Perez ran alongside his teammate and thought about taking second but backed out in the esses. McLaren/Ferrari waged giant wheel to wheel attacks between fourth and sixth, with Daniel Ricciardo eventually passing Sainz for fifth.
Verstappen tried his best to squeeze Hamilton off track, then tried to go around the outside of him in Turn 1, but only succeeded in exceeding the track limits himself as Hamilton surged into an early lead.
It was not to last. Having kept Hamilton honest, hovering around one second behind him for the first ten laps of the race, Verstappen’s brain trust had him dive into the pits in an attempt to undercut the Brit.
Risky, but it worked perfectly.
Hamilton stayed out for another three laps but lost a significant amount of ground in that time, emerging in second place, over six seconds behind Verstappen.
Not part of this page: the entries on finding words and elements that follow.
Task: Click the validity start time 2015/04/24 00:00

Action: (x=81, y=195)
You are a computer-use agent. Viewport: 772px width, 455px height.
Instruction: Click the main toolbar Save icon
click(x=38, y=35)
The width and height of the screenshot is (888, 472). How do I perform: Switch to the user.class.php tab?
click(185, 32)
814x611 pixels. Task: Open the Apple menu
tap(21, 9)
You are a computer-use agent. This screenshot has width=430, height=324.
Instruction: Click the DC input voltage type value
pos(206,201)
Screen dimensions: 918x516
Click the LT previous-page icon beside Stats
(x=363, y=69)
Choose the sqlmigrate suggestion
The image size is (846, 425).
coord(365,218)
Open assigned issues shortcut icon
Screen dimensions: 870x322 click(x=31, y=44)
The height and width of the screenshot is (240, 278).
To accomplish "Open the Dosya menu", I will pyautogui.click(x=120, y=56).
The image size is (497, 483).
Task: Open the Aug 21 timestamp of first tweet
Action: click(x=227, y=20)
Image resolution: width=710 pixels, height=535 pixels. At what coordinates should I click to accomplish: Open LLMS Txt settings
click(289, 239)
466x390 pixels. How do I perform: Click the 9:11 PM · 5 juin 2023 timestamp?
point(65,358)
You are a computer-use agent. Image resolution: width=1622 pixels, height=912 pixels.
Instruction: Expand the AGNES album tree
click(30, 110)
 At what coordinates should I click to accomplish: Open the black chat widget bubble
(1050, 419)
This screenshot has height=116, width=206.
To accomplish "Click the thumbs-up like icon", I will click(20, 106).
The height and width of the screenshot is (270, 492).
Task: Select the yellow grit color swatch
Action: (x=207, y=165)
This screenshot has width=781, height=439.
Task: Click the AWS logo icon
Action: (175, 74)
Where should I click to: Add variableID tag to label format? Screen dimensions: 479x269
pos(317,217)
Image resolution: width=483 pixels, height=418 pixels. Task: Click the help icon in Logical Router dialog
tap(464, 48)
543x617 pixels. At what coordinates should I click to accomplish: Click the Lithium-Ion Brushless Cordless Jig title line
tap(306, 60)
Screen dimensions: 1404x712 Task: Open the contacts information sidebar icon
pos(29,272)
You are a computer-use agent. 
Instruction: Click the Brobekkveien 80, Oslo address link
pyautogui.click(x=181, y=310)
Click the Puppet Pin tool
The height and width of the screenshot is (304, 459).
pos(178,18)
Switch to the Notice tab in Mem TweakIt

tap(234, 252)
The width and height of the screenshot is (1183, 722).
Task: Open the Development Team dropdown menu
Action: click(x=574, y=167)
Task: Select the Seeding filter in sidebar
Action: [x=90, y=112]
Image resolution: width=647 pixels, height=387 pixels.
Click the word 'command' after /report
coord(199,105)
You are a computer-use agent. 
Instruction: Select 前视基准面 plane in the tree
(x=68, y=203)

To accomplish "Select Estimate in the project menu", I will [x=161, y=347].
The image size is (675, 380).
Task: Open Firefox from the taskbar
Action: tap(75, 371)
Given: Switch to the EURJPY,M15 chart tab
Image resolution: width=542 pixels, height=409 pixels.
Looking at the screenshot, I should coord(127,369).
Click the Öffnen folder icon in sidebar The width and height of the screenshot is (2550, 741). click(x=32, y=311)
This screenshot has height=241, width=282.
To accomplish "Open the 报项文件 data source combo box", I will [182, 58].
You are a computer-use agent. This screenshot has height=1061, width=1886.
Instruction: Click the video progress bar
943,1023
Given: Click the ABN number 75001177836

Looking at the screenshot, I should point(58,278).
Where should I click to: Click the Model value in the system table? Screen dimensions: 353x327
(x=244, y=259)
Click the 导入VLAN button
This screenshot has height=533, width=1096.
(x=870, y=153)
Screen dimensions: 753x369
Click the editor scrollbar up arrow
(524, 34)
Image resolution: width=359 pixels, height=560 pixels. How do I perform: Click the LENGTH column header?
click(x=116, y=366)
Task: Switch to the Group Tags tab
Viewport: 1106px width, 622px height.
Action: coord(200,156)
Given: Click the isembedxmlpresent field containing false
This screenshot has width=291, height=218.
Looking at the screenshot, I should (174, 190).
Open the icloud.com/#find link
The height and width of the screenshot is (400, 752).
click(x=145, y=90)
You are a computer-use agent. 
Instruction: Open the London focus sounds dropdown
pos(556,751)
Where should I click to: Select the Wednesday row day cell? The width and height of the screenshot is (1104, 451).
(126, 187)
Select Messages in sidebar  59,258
Hamilton pushed to recover track position when Verstappen came in for a second time at the end of Lap 29.
Would Hamilton follow suit a little quicker this time or choose to stay out again? “Target plus six,” came the answer.
Team Mercedes was banking on fresher rubber towards the finish of the race. They felt more confident about their immediate strategy, too, with team principal Toto Wolff even informing Hamilton he was “racing for the win”.
Hamilton came back with a concise response. “Leave it to me, bro. Thanks.”
The reigning world champion finally came in on Lap 37 of 56, emerging 8.5sec behind Verstappen. He had 20 laps in which to pass the Dutchman on his fresher set of hard tyres.
At that moment, it seemed game over.
As expected, Hamilton slowly but surely hunted down the Dutchman. By Lap 42 of 56, the gap was down to six seconds as Hamilton took big bites out of Verstappen’s advantage.
With three laps to go and with Verstappen bogged down in traffic, the gap had dropped to just 1.1s. Could Hamilton get within DRS range?
It was Verstappen who had been holding a bit back. When Hamilton got to within one second, the Brit began struggling in the turbulent air behind the Red Bull. The Dutchman reengaged, holding the gap rock steady.
In the end, Red Bull had the better car this weekend, but it took Verstappen to drive an extremely bold race to institute a winning plan. And then the Dutchman had to hold on.
And he did. Here are Verstappen’s thoughts.
“Of course we lost out in the start so we had to try and do something else. The tyre wear is quite high around this track. We did go aggressive and I was not sure it was going to work but the last few laps were fun. Super happy to hang on.”
Leave it to Christian Horner to explain it best.
“The way he Verstappen managed that tyre through the last stint… it was about getting out of it [turn 11] at the end of the race. Lewis, you know the end of the race he’s so strong. He’s
gone long, he’s bought himself an advantage. To lose one here would have been really painful. Max just held on, he did a great job. He managed the race really smartly.”
The remainder of the field saw Charles Leclerc take fourth for Ferrari, ahead of McLaren’s Daniel Ricciardo and Mercedes’ Valtteri Bottas. Sainz took seventh for Ferrari, with McLaren’s Lando Norris finishing a disappointing eighth, ahead of Scuderia AlphaTauri’s Yuki Tsunoda and Aston Martin’s Sebastien Vettel.